Stored data:
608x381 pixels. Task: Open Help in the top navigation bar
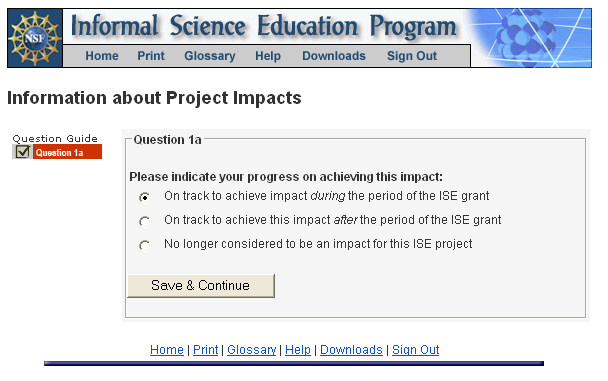(x=268, y=56)
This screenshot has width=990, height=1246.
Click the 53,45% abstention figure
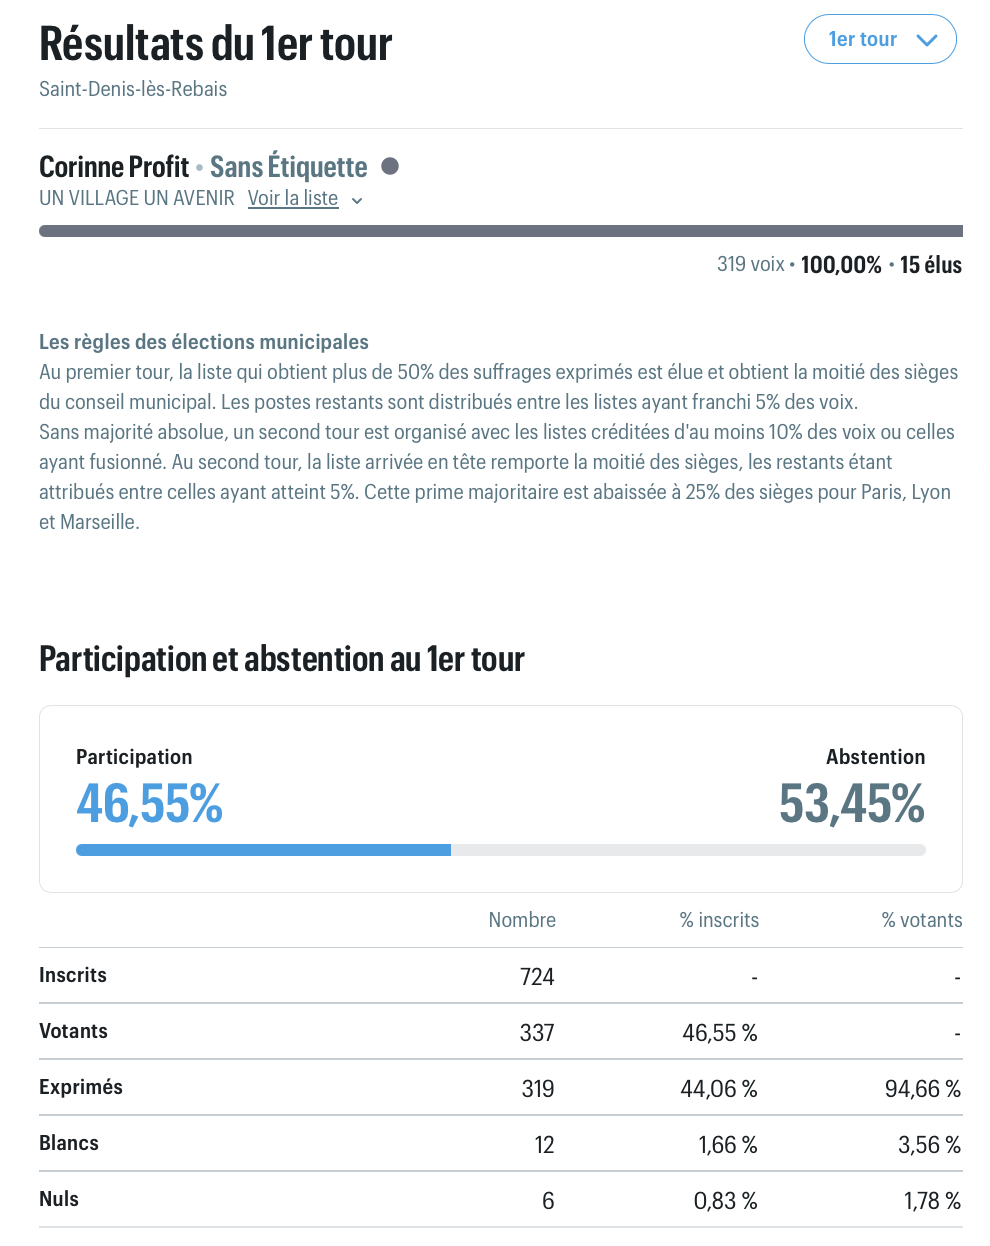click(852, 803)
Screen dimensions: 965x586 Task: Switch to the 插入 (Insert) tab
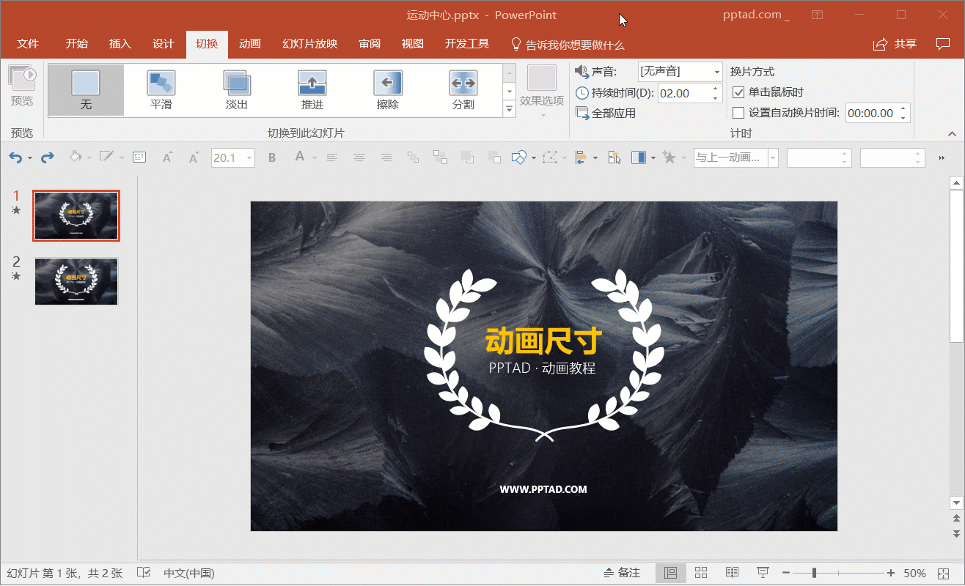pos(120,44)
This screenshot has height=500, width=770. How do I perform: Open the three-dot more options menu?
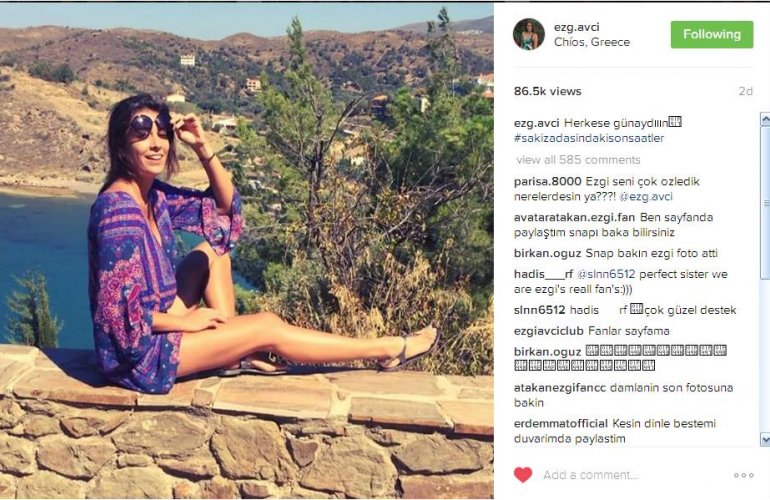[x=743, y=475]
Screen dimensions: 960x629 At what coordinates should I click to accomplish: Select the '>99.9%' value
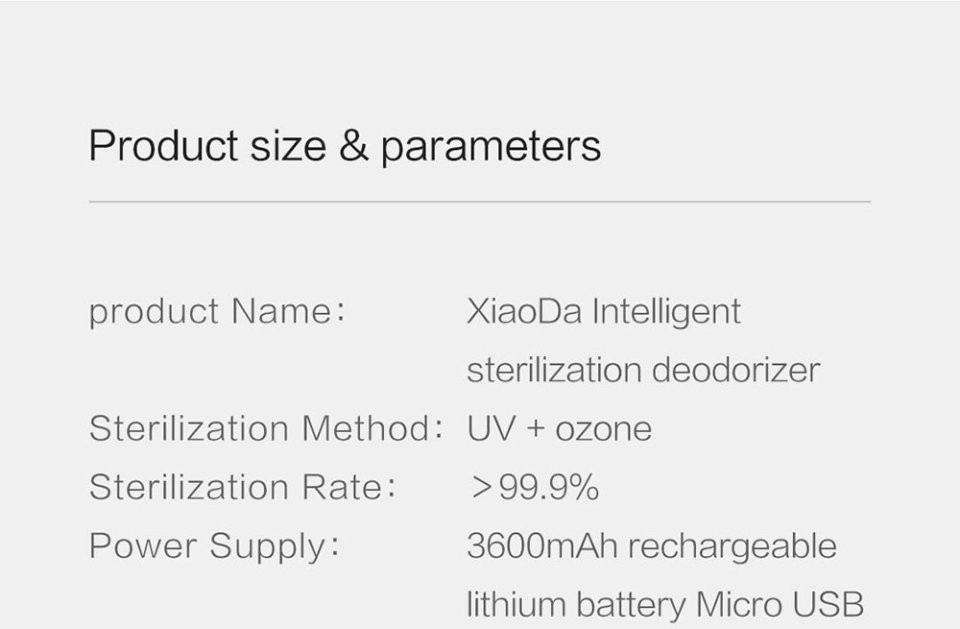tap(535, 488)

* [EXERCISE]: Would you restate word for word only the lines from the line with "Screen dimensions: 960x629" to the last line above, with the pictures left out?

* [ANSWER FOR THIS EXERCISE]:
Screen dimensions: 960x629 At what coordinates should I click to accomplish: Select the '>99.9%' value
tap(535, 488)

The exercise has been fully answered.